What are Football’s Financial Fair Play rules?

Financial Fair Play

If you consider yourself a football fan or are even remotely interested in the sport, you’ll be all too familiar with ‘Financial Fair Play’ (FFP). Rules that have been put in place to ensure that football teams aren’t spending more than they’re generating, helping them to be financially stable.

The concept isn’t new to the footballing world with UEFA establishing it back in 2009, and later implementing the rules at the start of the 2011/12 season. But what exactly are the rules and how do they work?

Same rules, different name

Before we jump into it, it’s important that we clear up a couple of details. Firstly, the Premier League has its own version of FFP which is referred to as ‘Profit and Sustainability Rules’ or PSR. With UEFA also rebranding its regulations under ‘Financial Sustainability’.

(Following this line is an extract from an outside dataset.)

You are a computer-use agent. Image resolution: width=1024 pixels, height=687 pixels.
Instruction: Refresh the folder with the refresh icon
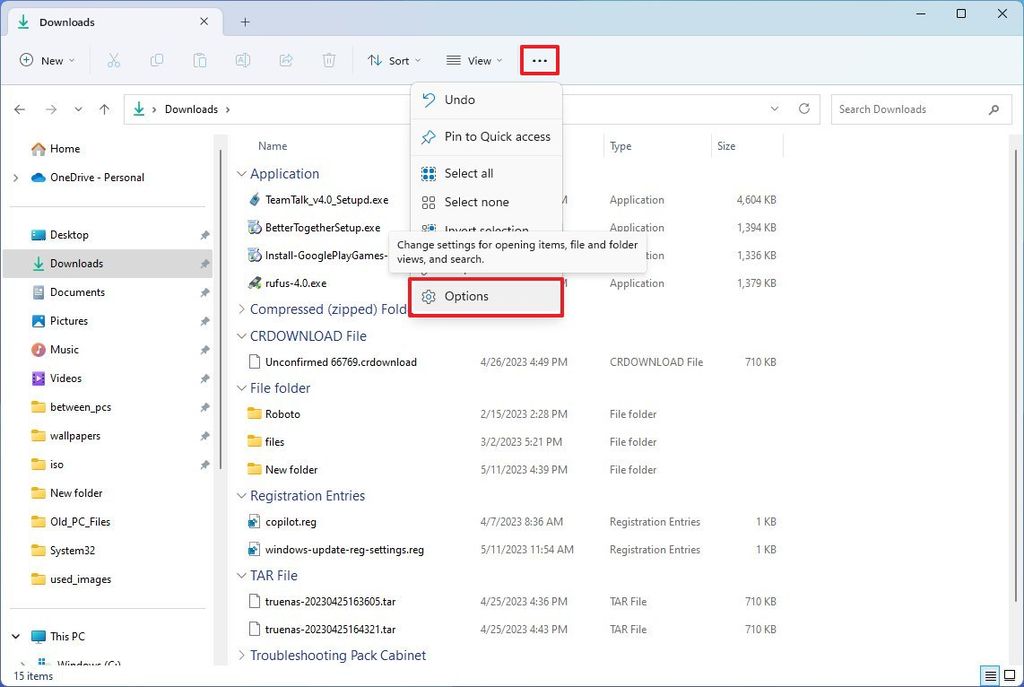pyautogui.click(x=805, y=109)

Whilst they have moved away from the term FFP, the same rules apply. Setting specific loss limits for clubs over an agreed duration of time, with risk of penalties if these are exceeded.

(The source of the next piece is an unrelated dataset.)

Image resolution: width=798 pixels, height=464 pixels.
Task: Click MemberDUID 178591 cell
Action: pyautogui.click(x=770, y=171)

However, for the purpose of this blog, we’ll be taking a look at the Premier League’s FFP regulations and how teams are impacted as a result.

What are the main rules?

Clubs were deemed financially compliant for the 2023/24 season, but what did they adhere to in order to achieve this?

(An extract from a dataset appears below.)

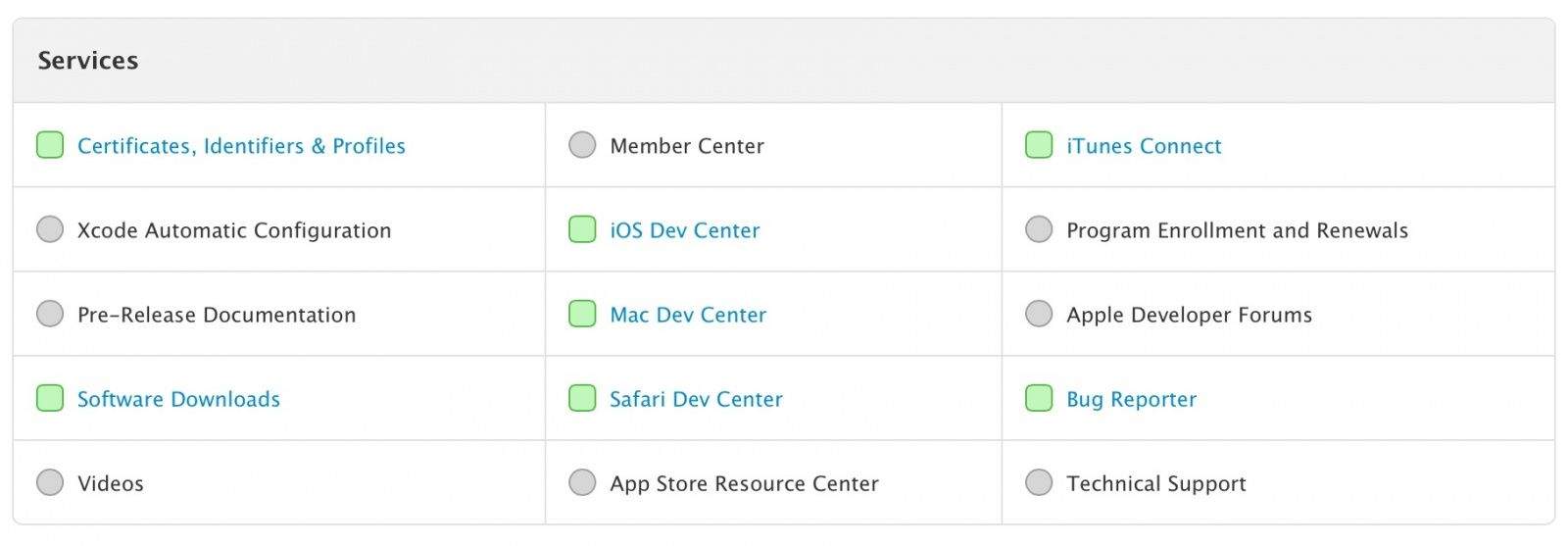Click green status icon beside iOS Dev Center
The width and height of the screenshot is (1568, 546).
pos(582,230)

  • Limit on losses: Across a three-year period, clubs can’t lose more than £105m
  • Secure funding: A huge chunk of this limit on losses must be covered by ‘secure funding’. Clubs can only lose £15m of their own cash during this period, meaning anything above that and up to the £105m must be then guaranteed by owners buying shares - which is known as ‘secure funding’.

Premier League teams will also then need to submit financial plans for the next two seasons, within this they’ll need to have explained how they will be avoiding going into the red.

The list of financial rules doesn’t stop quite there, as alongside this there are also strict requirements surrounding paying transfer fees, salaries and taxes on time. As well as submitting accounts each year and ensuring that they disclose any payments made to agents.

How does this impact the Premier League?

The rules put in place restrict the amount Premier League clubs can spend on transfers and wages, which enforces clubs to spend within their means. Whilst on paper this may seem quite restrictive, the rules are there to protect clubs - by preventing excessive spending that could lead to financial instability.